Para Abramovay, que realiza pesquisas sobre a violência nas escolas, os vídeos que integram o kit e que vazaram na internet são apenas uma pequena parte do conteúdo. “O material que integra o projeto Escola sem Homofobia é uma coisa muito mais complexa do que vídeos, já que envolvia uma série de livros e cadernos para a capacitação dos professores”.

Diversidade sexual deve ser discutida desde as séries iniciais
A professora da UFRGS Jane Felipe afirma que a escola deve estar preparada para discutir a diversidade desde a educação infantil. “Recentemente presenciei um fato em uma creche onde a professora reprimiu um menino de apenas um ano e meio porque ele estava brincando com um carrinho de supermercado cor de rosa. Os educadores não estão preparados para lidar com a diversidade sexual e desde muito cedo alimentam o preconceito”, explica.

Miriam Abramovay concorda que a abordagem precisa ser feita desde as séries iniciais. “Essa discussão pode ser feita de forma indireta, mostrando que a escola é um lugar da diversidade, que ninguém é igual a ninguém. Que se o colega se expressa de forma diferente, ele precisa ser respeitado”, afirma. As duas pesquisadoras ainda defendem que para evitar casos de preconceito, os professores precisam estar capacitados.

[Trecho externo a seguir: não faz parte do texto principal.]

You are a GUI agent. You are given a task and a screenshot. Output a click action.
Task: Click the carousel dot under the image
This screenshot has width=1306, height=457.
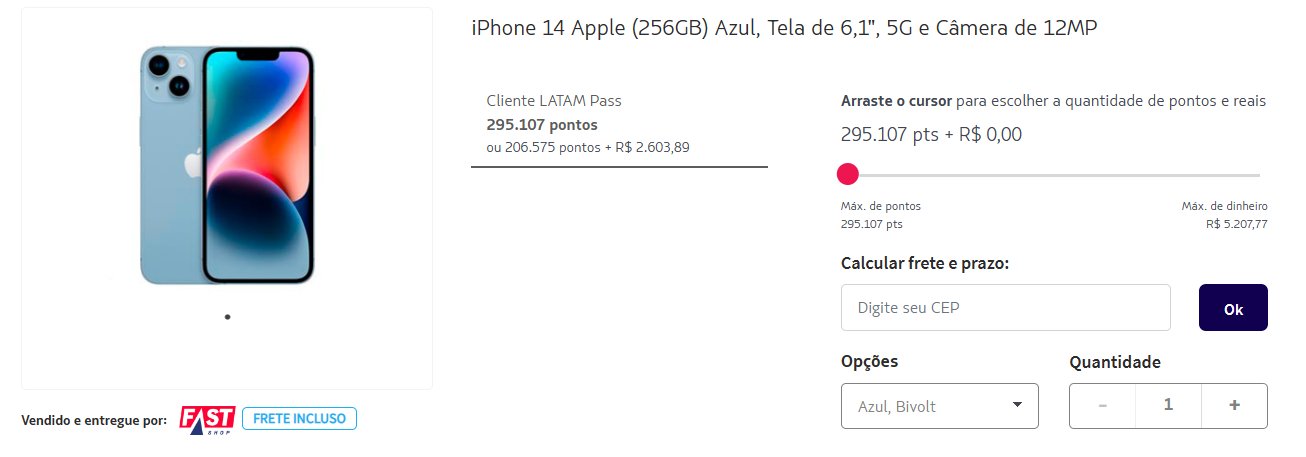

“A sexualidade e as relações de gênero aparecem em todos os momentos das nossas vidas. Quantas vezes as crianças e os jovens pronunciam coisas preconceituosas ou equivocadas sobre gênero? Os professores precisam estar atentos a isso e corrigir desde cedo. Mas se eles estiverem desinformados e também forem preconceituosos, não vão conseguir abordar o tema de forma correta. O poder público precisa incentivar a formação continuada dos educadores, para que eles possam ser preparados para tratar isso”.

Falar em sexualidade não é função apenas do professor de ciências
Professor do Instituto de Psicologia da Universidade Federal do Rio de Janeiro (UFRJ), Pedro Paulo Bicalho afirma que os docentes não se sentem capacitados para lidar com o tema. Segundo ele, a Lei de Diretrizes e Bases da Educação (LDB) inclui a diversidade sexual como um tema transversal, que deve ser discutido por toda a escola. “Mas na prática o que vemos acontecer é isso ser trabalhado de maneira muito iniciante por um professor de ciências, tratando a sexualidade como um tema biologizante, com fins reprodutivos”, afirma Bicalho, que coordena o curso de extensão em Diversidade Sexual nas Escolas da UFRJ.

“A sexualidade faz parte da vida do ser humano, não pode ser tratada apenas em uma aula de ciências, não pode ser discutida uma vez por ano em uma palestra”, completa Abramovay. Segundo ela, os professores precisam se interessar mais pelo assunto, procurar pesquisas, informação. Ela também concorda que as secretarias estaduais e o governo federal têm o desafio de capacitar os educadores para o enfrentamento do preconceito. “A homofobia é muito dura, porque mexe com a subjetividade, com o aspecto negativo, de sentir que ser homossexual é errado. Isso traz muita dor e sofrimento para os jovens e precisa ser combatido”, afirma.